An itibariyle elime harika bir albüm-kitap geçti: Iconic America.
Tommy Hilfiger markasının hazırladığı kitapta Amerika’nın tüm ikon "şeyler"i tam 340 sayfada resmi geçit halinde.
Toplam 400 adet ikona bakarken hem eğleniyorsun hem de Amerika’nın popüler kültür tarihini, kitap müthiş bir görselliğe de sahip olduğu için, bir anda yalayıp yutuyorsun.
Bu albüm-kitabı gazetede karıştırırken aklıma geldi, neden biz de Türkiye’nin ikonlarını yapmayalım ki? Bunu der demez beş dakika içinde birçok Amerikan ikonuna yerli karşılık bulduk.
Broadway müzikallerine karşılık Hisseli Harikalar Kumpanyası ve Lüküs Hayat. Camel ve Lucky Strike sigaralarına karşılık Maltepe/Samsun ve hatta Birinci sigarası!
Meşhur Life dergisi yerine Ses ve Hayat dergileri.
M&M şekerlemesi eşittir bizim Bonibon. Batman ve Superman gibi çizgi karakterlerin karşısında ise Oğuz Aral’ın Avanak Avni’si ya da toptan bir döneme damgasını vuran Gırgır.
O kadar çok ki aslında...
İşte bir çırpıda aklımıza gelen diğer Türkiye ikonları (hatırlatayım, herhangi bir kategori yok ikon sıralamasında).
Minti sakızları, "Memleketim" şarkısı, Adile Naşit’in "Uykudan Önce"si, Kemancı, Laila, Dünyayı Kurtaran Adam, Tarkan’ın "Kuzu Kuzu" videosundaki ’zilli’ dansı, "Ayşegül Tatilde" kitapları, ilkokuldaki meşhur Cin Ali karakteri, arap sabunu, ince belli bardak, necefli maşrapa görüntüsü, darbe sesi Hasan Mutlucan, Zeki Müren, Dido çikolatası, Anıtkabir, Sezen Aksu, Deniz Gezmiş, rakı-peynir...

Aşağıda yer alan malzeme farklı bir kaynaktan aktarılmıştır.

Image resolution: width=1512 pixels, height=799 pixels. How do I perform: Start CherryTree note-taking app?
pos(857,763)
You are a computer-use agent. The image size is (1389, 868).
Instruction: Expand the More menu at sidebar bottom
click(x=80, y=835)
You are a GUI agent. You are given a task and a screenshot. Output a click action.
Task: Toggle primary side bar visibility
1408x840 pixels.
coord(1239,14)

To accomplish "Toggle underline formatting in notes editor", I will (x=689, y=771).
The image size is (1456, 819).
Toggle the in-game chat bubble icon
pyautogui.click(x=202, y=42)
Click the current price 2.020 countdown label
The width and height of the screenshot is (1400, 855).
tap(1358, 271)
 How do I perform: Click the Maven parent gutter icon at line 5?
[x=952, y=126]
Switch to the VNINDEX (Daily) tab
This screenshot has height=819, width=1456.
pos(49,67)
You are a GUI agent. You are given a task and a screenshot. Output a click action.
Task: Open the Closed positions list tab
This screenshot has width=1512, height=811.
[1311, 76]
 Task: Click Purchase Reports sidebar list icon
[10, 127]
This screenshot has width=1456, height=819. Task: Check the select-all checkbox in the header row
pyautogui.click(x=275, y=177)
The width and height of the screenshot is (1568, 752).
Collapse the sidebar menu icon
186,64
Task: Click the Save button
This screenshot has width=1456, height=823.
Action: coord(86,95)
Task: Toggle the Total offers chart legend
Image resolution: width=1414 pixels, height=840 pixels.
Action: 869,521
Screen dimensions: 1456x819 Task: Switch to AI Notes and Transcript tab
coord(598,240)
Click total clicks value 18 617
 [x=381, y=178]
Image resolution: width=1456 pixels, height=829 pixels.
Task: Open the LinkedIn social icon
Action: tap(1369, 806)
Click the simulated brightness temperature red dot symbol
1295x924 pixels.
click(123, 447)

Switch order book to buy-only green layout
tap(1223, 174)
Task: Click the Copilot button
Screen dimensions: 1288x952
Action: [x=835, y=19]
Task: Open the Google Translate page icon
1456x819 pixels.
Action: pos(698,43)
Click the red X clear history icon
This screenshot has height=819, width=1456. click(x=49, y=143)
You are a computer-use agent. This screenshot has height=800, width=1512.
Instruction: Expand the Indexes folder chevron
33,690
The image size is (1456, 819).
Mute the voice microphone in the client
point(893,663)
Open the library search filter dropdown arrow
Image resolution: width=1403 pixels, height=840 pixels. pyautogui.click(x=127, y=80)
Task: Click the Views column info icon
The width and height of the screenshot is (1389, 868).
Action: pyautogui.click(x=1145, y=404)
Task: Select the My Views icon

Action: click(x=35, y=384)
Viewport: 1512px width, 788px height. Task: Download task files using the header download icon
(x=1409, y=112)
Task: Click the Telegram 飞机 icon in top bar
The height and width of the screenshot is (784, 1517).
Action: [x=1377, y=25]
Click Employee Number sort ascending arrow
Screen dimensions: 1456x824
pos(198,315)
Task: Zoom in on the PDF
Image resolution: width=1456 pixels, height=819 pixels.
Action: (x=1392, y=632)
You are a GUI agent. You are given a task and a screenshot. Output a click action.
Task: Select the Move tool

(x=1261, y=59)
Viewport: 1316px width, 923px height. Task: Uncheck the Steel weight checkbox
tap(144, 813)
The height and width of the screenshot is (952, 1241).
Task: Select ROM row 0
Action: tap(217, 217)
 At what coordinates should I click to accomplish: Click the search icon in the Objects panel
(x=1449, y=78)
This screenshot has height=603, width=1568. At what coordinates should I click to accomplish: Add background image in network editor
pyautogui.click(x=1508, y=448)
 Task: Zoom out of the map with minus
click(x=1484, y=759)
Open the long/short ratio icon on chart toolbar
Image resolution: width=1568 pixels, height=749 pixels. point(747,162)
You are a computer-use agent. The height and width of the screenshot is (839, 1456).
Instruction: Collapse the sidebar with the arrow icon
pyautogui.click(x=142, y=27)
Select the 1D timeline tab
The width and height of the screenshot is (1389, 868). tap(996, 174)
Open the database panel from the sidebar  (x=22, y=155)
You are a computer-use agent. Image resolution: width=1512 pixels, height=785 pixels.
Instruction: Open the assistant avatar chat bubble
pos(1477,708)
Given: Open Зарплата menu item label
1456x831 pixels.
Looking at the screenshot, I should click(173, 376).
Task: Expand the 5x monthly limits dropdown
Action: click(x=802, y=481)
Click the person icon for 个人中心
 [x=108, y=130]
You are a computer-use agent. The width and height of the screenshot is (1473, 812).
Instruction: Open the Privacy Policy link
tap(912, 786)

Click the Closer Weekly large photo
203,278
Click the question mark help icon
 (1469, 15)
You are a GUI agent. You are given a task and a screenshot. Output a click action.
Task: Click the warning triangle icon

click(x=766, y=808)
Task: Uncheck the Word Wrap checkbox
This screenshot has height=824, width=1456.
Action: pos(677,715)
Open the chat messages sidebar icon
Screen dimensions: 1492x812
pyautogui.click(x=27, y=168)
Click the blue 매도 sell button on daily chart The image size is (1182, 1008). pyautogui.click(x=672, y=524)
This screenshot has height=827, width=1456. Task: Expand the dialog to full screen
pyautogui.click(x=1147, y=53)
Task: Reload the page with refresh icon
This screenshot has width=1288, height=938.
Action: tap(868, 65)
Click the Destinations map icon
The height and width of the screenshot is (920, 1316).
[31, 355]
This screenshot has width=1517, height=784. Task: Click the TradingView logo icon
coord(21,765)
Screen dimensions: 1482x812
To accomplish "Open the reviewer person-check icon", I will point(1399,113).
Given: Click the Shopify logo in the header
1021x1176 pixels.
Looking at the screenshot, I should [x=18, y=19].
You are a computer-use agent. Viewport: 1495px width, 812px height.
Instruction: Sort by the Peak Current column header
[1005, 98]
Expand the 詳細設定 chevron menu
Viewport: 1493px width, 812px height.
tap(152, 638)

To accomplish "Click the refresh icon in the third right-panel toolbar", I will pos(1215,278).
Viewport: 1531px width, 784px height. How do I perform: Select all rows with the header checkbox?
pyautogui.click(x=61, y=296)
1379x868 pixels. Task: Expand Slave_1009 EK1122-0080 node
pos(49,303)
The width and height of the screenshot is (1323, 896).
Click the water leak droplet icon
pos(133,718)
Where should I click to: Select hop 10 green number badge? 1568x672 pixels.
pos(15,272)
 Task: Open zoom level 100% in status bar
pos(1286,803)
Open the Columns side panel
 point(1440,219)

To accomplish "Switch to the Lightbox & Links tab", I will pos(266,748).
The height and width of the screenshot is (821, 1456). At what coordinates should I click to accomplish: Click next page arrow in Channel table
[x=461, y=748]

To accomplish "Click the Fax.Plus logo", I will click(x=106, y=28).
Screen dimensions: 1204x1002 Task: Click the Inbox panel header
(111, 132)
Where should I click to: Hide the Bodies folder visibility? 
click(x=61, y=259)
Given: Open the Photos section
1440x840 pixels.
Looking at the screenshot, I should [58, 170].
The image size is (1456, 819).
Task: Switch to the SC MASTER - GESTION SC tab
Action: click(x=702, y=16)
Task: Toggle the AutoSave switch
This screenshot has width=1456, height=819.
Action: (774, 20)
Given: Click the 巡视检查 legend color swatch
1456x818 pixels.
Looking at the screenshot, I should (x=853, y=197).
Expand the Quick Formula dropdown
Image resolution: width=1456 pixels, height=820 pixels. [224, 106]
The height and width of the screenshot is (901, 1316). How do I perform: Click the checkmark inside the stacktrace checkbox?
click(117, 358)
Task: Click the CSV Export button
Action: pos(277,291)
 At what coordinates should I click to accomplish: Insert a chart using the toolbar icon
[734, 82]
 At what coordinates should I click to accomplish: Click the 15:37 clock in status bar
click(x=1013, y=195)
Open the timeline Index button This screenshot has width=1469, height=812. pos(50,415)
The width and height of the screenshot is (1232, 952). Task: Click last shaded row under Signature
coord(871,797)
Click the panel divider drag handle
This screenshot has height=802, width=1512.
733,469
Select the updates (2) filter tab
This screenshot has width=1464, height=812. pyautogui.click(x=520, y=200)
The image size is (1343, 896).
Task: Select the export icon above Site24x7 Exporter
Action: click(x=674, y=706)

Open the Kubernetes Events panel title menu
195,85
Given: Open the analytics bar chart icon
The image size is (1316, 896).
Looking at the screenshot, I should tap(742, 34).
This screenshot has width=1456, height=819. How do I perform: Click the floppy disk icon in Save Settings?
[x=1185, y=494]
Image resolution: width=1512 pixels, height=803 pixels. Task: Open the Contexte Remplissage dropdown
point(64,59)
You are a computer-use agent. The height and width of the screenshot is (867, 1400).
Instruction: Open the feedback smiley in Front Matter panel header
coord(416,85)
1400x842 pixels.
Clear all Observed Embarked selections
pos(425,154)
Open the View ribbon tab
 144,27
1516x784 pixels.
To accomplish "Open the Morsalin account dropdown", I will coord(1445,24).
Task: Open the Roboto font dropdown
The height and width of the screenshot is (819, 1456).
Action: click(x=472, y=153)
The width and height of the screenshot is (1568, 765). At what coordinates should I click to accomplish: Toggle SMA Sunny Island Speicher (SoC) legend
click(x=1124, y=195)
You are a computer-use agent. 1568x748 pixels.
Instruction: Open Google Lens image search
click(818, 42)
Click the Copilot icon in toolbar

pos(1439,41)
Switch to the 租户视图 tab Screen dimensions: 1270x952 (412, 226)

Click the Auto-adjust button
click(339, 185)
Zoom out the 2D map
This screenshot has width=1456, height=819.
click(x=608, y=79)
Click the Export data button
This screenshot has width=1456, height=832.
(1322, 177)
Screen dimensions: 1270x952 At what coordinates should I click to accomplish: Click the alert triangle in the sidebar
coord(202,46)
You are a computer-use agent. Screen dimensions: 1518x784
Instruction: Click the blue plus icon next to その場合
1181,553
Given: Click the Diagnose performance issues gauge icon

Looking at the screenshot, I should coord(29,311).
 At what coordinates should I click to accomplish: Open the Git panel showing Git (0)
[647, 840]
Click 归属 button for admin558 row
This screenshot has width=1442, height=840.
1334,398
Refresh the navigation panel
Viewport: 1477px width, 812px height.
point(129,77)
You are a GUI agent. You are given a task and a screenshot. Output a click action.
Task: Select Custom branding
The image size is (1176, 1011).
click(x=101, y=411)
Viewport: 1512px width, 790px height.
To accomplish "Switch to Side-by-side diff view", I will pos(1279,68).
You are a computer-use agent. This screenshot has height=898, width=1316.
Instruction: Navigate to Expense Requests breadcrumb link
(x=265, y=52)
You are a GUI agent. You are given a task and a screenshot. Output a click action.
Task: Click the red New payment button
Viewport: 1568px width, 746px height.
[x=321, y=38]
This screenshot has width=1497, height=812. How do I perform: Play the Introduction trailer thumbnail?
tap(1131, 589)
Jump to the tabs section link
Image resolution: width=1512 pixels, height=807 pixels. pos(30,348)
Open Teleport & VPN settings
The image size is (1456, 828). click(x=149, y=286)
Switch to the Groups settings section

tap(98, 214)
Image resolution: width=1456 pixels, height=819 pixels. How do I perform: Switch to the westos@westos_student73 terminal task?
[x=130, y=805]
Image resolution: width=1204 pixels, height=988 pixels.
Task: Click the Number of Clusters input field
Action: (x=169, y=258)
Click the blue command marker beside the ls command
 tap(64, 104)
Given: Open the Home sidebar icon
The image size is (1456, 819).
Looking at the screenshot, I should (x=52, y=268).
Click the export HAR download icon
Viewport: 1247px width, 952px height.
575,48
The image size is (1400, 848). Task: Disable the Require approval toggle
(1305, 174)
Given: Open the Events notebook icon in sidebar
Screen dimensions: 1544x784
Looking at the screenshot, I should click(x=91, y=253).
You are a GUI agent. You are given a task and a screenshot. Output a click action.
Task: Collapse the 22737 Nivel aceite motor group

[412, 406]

Yaz ortası hiti: Aynen Öyle
Önceki gece Cahide’de ısrarla bu şarkı çalsın istedik: Aynen Öyle.
Zaten biz gelmeden önce de çalmışlar üç-dört kez.
Tekrar çaldıklarında herkes hep bir ağızdan söylüyordu şarkıyı, "Bugün takvime baktım, yaprağını kopardım attım" diye.
Ajda Pekkan iyi ki tekrar Şehrazat’la çalışmış bu son albümünde.
Çünkü Şehrazat bestesi "Aynen Öyle", o unutulmaz "Yaz Yaz Yaz" tadında bir şarkı.
Ayrıca şarkıyı nefis yorumlamış Ajda. Hafiften rock tonlamasında, o kıvamda...
Yaşım itibariyle
Cümlesine şöyle başlamayı alışkanlık haline getirenler var:
Bulunduğum yaş bunu gerektiriyor onun dışına çıkamam deniliyor yani.
Ne fena bir şey, böyle kendine kısıtlama getirmek.
Yaşa göre davranma psikolojisine girmek.
Tamam, insan yaş aldıkça değişir, olgunlaşır filan. Ama bu kadar da takılıp kalmaz ki "yaşının gereklerine". Ki günümüzde artık böyle şeyler kalmadı.
O zaman ben de yaş itibariyle artık seks yapmıyorum.
Mesela yani...
Edirne’deki o ’şey’ ne?
Edirne’nin bir mahallesinde son 10 gündür çatıdan çatıya uçan, minare boyunda zıplayan bir adam görüldüğü söyleniyormuş.
Daha doğrusu bu söylenti kulaktan kulağa yayılmış. En sonunda mahalleli "bu şey gitsin" diye mevlit okutmuş.
Son zamanlarda okuduğum en eğlenceli haberdi bu.
Söylentinin nasıl yayıldığını merak ettim ben.
Bir de şunları:
1. Bu şey uçuyor mu zıplıyor mu karar verin.
Yani Süpermen mi yoksa Hulk mı? İkisi arasında farklar var, rica ederim.
2. Sadece çatıdan çatıya faaliyet gösteriyorsa Örümcek Adam olma hissiyatı daha yüksek olabilir mi?
3. Ya da bu "şey" direkt bir adet Gulyabani mi? Bakınız Gulyabani deyince aklıma geldi, bu da bir adet Türkiye ikonu. "Hayalet Casper"ın daha korkutucu bir karşılığı olarak hiç fena değil.